Pour expliquer le « regard humanisant » que l’artiste pose sur la condition urbaine, le communiqué de la galerie nous sert cette vieille scie qui veut qu’aussitôt qu’un arbre se profile dans la photographie d’un paysage citadin, il soit question de « notre rapport à la nature en tant que résidant de la ville ». Plutôt, devant ces images, c’est le soupçon des discordances et résistances ressenties à même l’« ordre » urbain qui troublerait le témoin, le « regardeur ». Les branches et les arbres voilant les façades, brouillant tout en les révélant les figures régulières des bâtiments formeraient, pourquoi pas, comme une métaphore pour la dissonance, un écran à trop de cohérence, de géométrie. C’est là l’habileté du photographe, celle de se placer au point de vue où la pousse végétale semble désordonnée et aussi, de choisir ces jours gris d’automne ou d’hiver avant que n’apparaisse la neige ou de printemps après qu’elle a disparu. Jours maussades, photographies grises d’où sourd une mélancolie qui laisse pensif, décelant tout ce qui peut être compris dans le « paysage urbain ».

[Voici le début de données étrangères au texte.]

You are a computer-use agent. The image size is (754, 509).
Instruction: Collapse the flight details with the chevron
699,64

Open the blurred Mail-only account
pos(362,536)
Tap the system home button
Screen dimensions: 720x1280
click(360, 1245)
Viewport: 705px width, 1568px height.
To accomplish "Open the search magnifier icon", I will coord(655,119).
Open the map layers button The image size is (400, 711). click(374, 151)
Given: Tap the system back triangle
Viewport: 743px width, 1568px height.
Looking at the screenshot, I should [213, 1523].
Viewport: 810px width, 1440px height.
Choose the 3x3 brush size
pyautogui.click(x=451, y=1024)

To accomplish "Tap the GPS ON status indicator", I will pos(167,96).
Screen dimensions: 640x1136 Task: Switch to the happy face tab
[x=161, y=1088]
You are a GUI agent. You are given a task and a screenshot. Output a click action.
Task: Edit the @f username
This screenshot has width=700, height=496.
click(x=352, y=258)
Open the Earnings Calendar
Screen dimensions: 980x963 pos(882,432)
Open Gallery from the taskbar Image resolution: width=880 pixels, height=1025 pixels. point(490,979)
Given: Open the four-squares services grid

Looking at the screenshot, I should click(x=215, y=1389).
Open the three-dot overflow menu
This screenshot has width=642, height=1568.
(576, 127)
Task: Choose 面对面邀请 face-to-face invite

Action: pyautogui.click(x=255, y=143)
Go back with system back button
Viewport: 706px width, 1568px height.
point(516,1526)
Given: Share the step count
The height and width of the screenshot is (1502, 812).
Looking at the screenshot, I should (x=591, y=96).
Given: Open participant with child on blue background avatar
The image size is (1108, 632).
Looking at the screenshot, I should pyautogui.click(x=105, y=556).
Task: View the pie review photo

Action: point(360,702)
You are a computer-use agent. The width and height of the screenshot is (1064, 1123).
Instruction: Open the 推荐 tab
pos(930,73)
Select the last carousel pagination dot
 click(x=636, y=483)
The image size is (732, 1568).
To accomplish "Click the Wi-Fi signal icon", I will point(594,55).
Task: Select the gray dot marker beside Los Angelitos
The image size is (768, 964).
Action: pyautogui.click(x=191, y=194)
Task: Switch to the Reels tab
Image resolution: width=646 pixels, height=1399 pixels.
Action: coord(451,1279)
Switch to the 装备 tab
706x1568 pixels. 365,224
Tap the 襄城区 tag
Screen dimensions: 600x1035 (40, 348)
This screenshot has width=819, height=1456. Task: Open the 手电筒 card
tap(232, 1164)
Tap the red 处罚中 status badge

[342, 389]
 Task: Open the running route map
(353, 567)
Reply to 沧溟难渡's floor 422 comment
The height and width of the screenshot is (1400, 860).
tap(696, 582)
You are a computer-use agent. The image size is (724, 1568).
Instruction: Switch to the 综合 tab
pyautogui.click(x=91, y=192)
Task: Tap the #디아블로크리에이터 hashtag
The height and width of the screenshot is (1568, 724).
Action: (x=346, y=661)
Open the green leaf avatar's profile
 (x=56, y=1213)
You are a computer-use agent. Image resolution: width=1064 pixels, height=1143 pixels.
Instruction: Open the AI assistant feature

Cette remarquable série de Claude-Philippe Benoît est bien accordée avec ses précédents travaux. Il s’agit là de photographie que l’on dira « traditionnelle » mais qui trouve sa place dans la production actuelle : la ville n’a pas cessé d’exister et l’on a encore bien des choses à y observer. Car elle fait figure d’espace maître, elle demeure le nœud où tout s’assemble et converge, d’où tout rayonne, site du pouvoir dans un monde où de plus en plus s’intègrent et se désintègrent l’international, le national et le local4.

Montrées séparément dans une pièce à l’entrée de la galerie Lilian Rodriguez, les quelques épreuves tirées de la série L’espace de l’inconscient romantique (2004), dont les motifs sont composés par ces effets de filé que seul le dispositif photographique sait produire, sont beaucoup moins séduisantes et même un peu incongrues par rapport à la série Société de ville. À cette dernière, l’on souhaite que Claude-Philippe Benoît donne bientôt un prolongement, qu’il poursuive et approfondisse ces investigations urbaines par lesquelles se découvrent et se dévoilent les rapports, les raccords et les désaccords entre motifs architecturaux, territoriaux et sociaux.

1 Henri Lefebvre, La production de l’espace, Paris, Anthropos, 2000 [1974], p. XIII.

2 Michel Foucault, « Espace, savoir et pouvoir » [1982], Dits et écrits II, Paris, Gallimard, 2001, p. 1096.

3 Ibid.

4 Henri Lefebvre, op. cit.

Praticienne en photographie et installation-photo depuis 1984, Suzanne Paquet vient tout juste de terminer un doctorat en histoire de l’art qui porte sur le façonnement du « paysage » postindustriel.